I don't believe NixOS prevents you from using the standard terminal commands or editing config files. It hooks you up with a different set of tools, ones which are better in some respects, but it doesn't force you to use them.
nix-env -iA is there for a reason, they recognize that sometimes perfection is the enemy of good #^-^#
Having been in a similar situation to you, I say go for it. Arch taught me the basics about Linux that I think everyone should know to understand what Nix does under the hood, but as soon as I saw how well NixOS worked on my secondary machine I switched my primary over and I'm not regretting it in the slightest.
That's not to say Arch is a bad distro, in fact I'd say 99% of my Linux knowledge comes from that excellent community, it really is KISS, but it makes no secret out of what this actually means: making it simple for the maintainer by delivering an almost untouched upstream, which I agree brings the ecosystem forward as it pushes toward a bazaar model where everything works together without the distributor doing too much work of their own. But if you want to keep a system clean in the long run, at one point you realize that you need a system like Ansible (which for me retrospectively has shortcomings that can only be fixed in the underlying system) or Nix integrated in your base system, which NixOS does.

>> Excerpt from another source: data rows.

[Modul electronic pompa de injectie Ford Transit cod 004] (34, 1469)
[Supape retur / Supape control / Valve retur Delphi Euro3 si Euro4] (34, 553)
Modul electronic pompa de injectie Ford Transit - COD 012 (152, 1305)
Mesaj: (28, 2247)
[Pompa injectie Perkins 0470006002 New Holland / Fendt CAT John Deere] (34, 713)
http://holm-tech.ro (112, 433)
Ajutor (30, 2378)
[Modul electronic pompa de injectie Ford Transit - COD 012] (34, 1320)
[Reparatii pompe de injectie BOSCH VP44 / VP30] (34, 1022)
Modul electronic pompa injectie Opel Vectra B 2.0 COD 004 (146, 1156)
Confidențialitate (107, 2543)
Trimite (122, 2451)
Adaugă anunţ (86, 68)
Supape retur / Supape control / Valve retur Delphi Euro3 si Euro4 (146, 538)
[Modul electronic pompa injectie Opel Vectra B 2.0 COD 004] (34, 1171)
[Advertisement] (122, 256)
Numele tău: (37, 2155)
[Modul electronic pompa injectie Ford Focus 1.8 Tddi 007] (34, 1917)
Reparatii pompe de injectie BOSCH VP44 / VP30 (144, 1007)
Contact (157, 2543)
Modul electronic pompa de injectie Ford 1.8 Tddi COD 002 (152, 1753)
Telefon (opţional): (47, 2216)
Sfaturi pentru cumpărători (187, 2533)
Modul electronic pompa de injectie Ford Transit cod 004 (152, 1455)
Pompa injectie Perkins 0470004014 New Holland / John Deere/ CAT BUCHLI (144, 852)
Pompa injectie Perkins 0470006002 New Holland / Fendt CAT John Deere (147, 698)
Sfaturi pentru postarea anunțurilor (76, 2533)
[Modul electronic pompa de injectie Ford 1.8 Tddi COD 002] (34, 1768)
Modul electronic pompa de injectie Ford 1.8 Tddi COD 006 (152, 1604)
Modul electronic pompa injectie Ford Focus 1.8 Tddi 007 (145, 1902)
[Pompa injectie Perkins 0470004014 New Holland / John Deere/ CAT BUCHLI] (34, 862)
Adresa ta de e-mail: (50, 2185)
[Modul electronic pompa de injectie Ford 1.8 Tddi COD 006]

These are the kinds of comments that made me start researching NixOS in the first place. Damn it :D
Well, if it helps you, if there's no urgent need to switch, you don't need to, you're missing out on some good stuff but nothing that can't be done during the next setup or so. I had to reinstall anyways at one point, initially thinking it'd be Arch again, and then after testing NixOS decided to go that route, the Secure Boot functionality with Lanzaboote was a strong plus. On the other hand, adding your own packages to Arch is somewhat easier I feel, they're both good distributions, you're not making a mistake with running either of them.
From what I've heard from NixOS users, your intuition seems right. When you learn NixOS, you learn NixOS rather than Linux. The question is, what your goals are. If you want to get a job as a Linux sysadmin, you'd probably be better off using a more common distro. But if you just want to use Linux privately, dive into whatever seems most exciting to you or fulfills your needs the best.

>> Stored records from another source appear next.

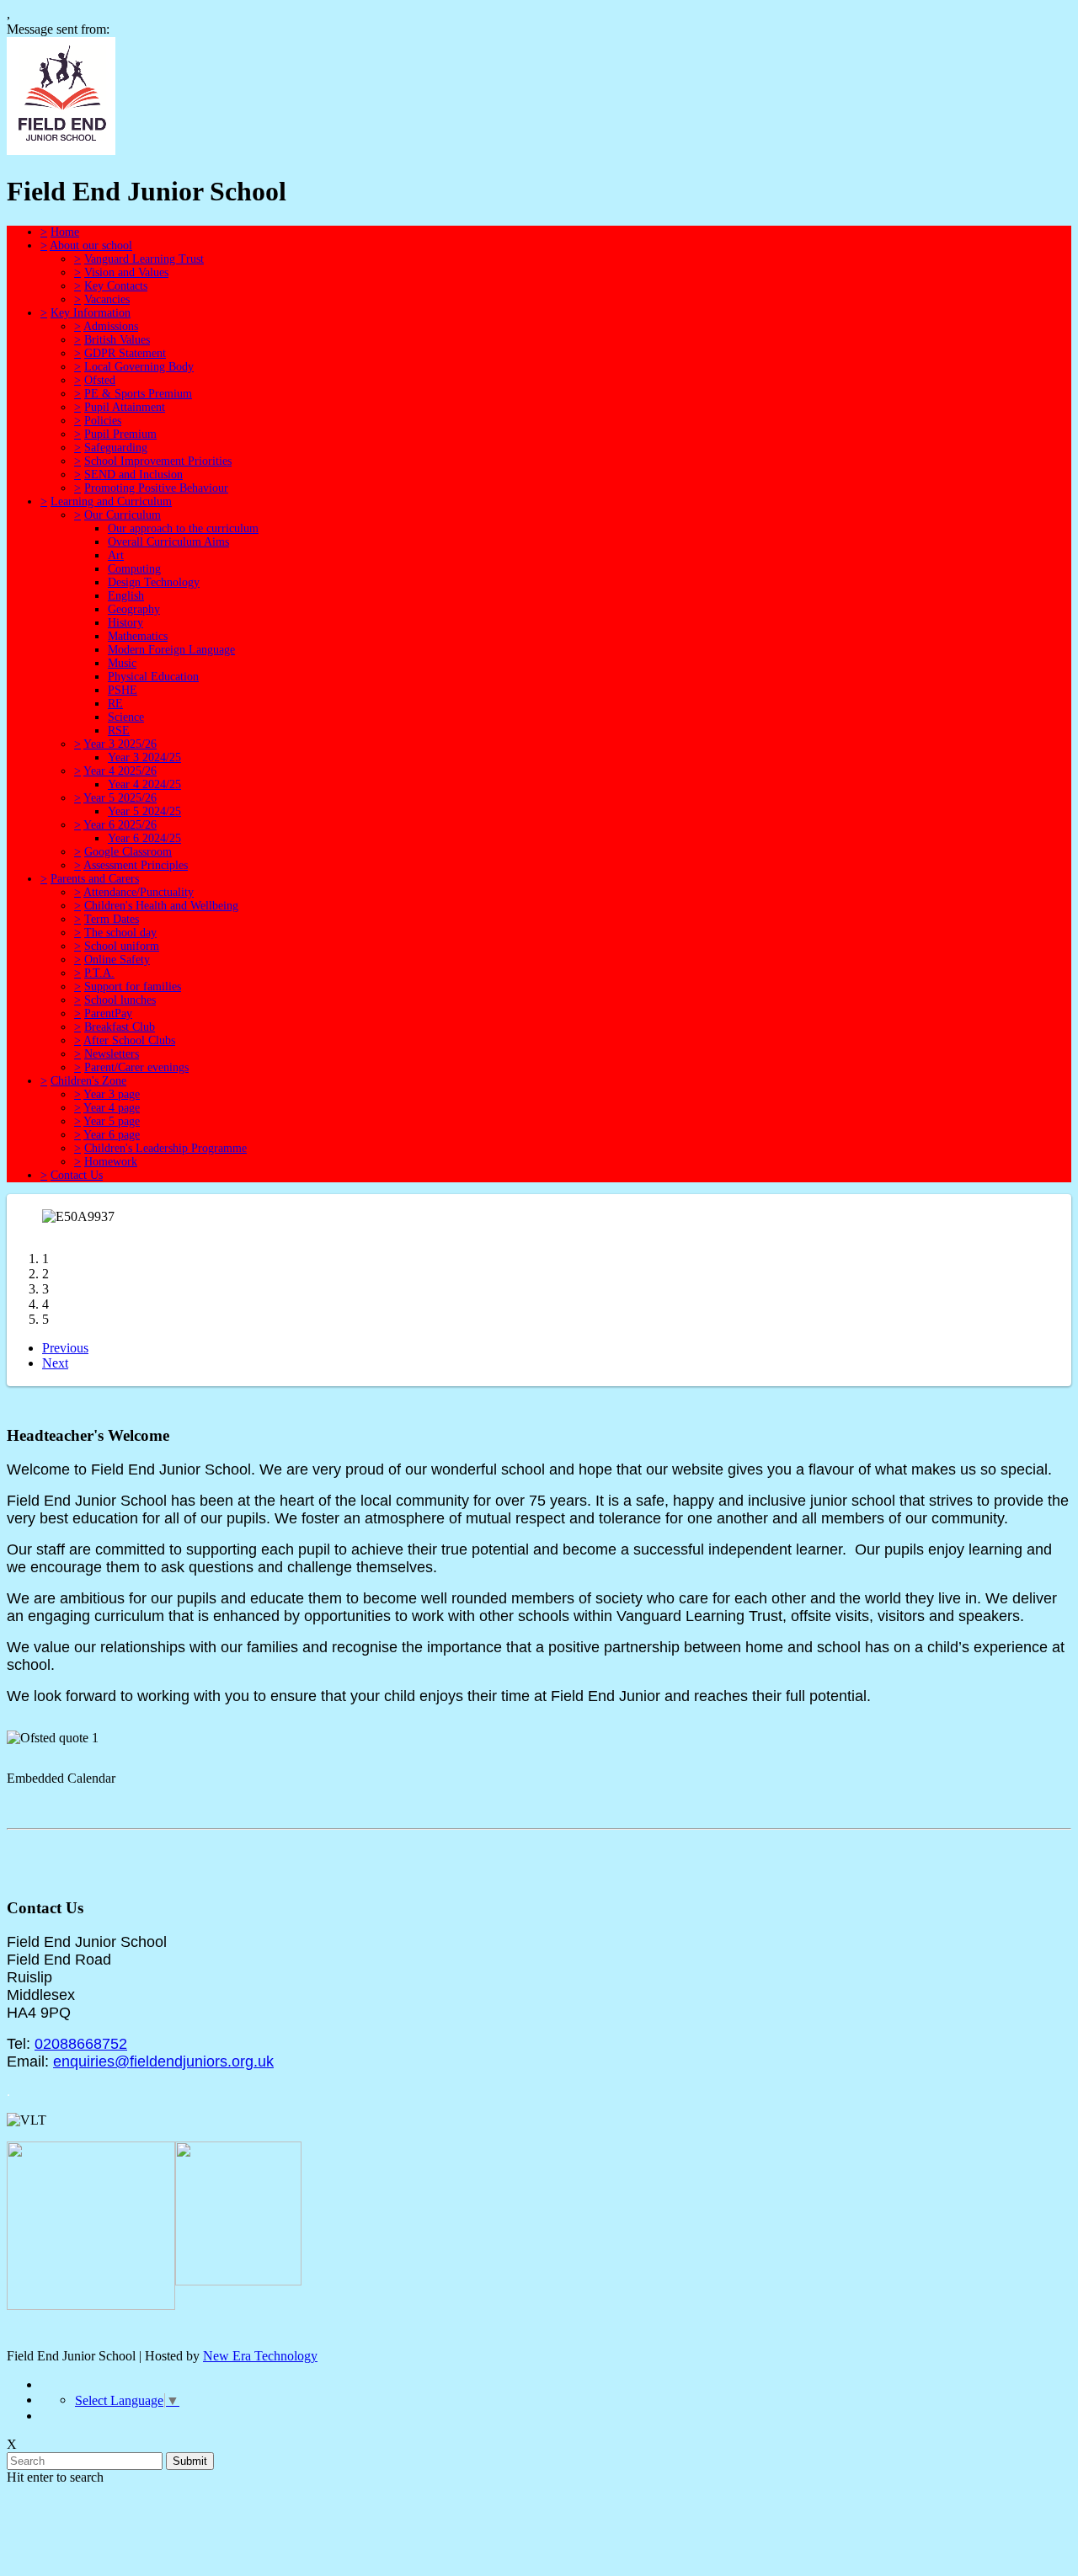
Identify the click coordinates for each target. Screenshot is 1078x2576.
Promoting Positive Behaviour (156, 488)
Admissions (110, 326)
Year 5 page (111, 1121)
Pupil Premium (120, 434)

When you learn NixOS, you learn NixOS rather than Linux.
That is exactly what I am talking about. You seem to have understood me the most. NixOS could be the unequivocally best distro ever. However, that does not change the fact that a big portion of your knowledge acquisition and experience gained from your time on NixOS, will be for NixOS alone.

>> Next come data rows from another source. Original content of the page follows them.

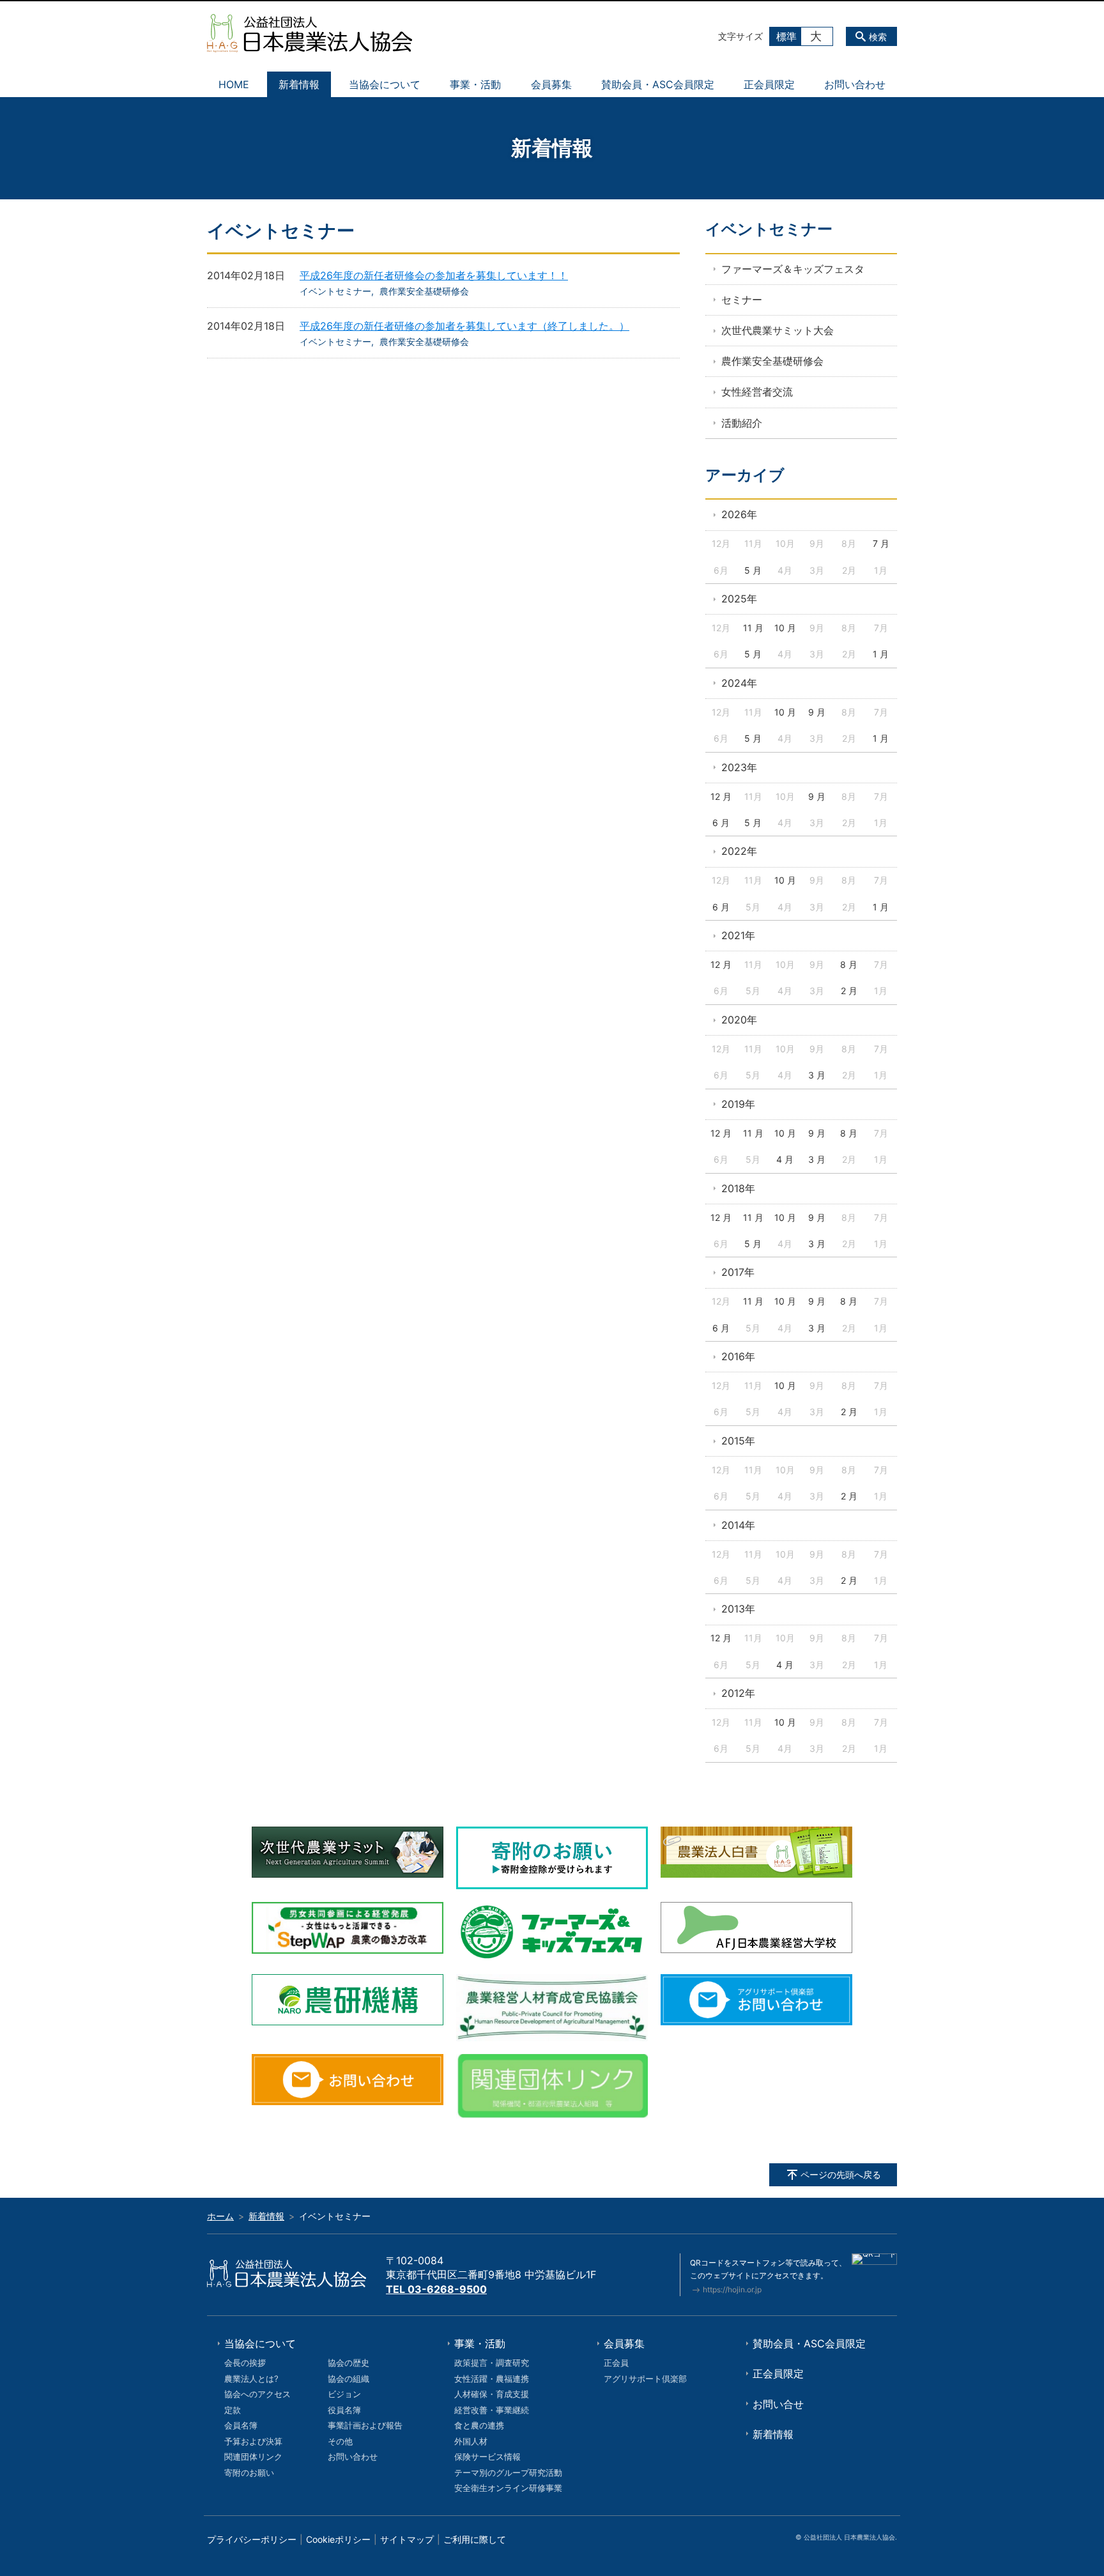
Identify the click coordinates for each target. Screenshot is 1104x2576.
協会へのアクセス (257, 2394)
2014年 (738, 1525)
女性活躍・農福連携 (491, 2378)
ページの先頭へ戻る (841, 2174)
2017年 (738, 1272)
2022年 (739, 851)
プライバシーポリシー (251, 2539)
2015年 (738, 1440)
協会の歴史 (348, 2363)
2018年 (738, 1188)
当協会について (384, 84)
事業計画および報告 (365, 2425)
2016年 (738, 1356)
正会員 (616, 2363)
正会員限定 (769, 84)
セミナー (741, 299)
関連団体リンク (253, 2456)
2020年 (739, 1019)
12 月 (721, 796)
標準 (786, 36)
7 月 (881, 543)
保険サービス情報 (487, 2456)
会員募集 (551, 84)
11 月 (753, 627)
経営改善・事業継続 (491, 2410)
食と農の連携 (479, 2425)
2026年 (739, 514)
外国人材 (470, 2441)
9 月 (816, 712)
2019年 (738, 1104)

I am obviously not putting the two on the same line, but mac shares a lot of terminal syntax and programs with Linux. They still remain vastly different. So, this is exactly what concerns me with the growth that I seek in the Linux ecosystem.
My question then would be: Why do you want to learn more about Linux in the first place?
I don't mean to sound crass here, but the best answer I can give you is, "because I want to". I wouldn't go as far as to say that I will pursue Linux professionally as a job. But who knows? I wouldn't out-rule that.
It's something that I am passionate about and enjoy using. Therefore, I will naturally want to grow my knowledge in.
I've heard NixOS is used on big scale deployments, and it is a well paid job it just won't be easy
No disagreement there. There are companies that use NixOS. But I'd argue that the majority of paid Linux admins don't manage NixOS systems but rather RHEL, Ubuntu, Debian, OpenSuse and others.
Yes, of course. NixOS is just a "nice to have" kind of thing.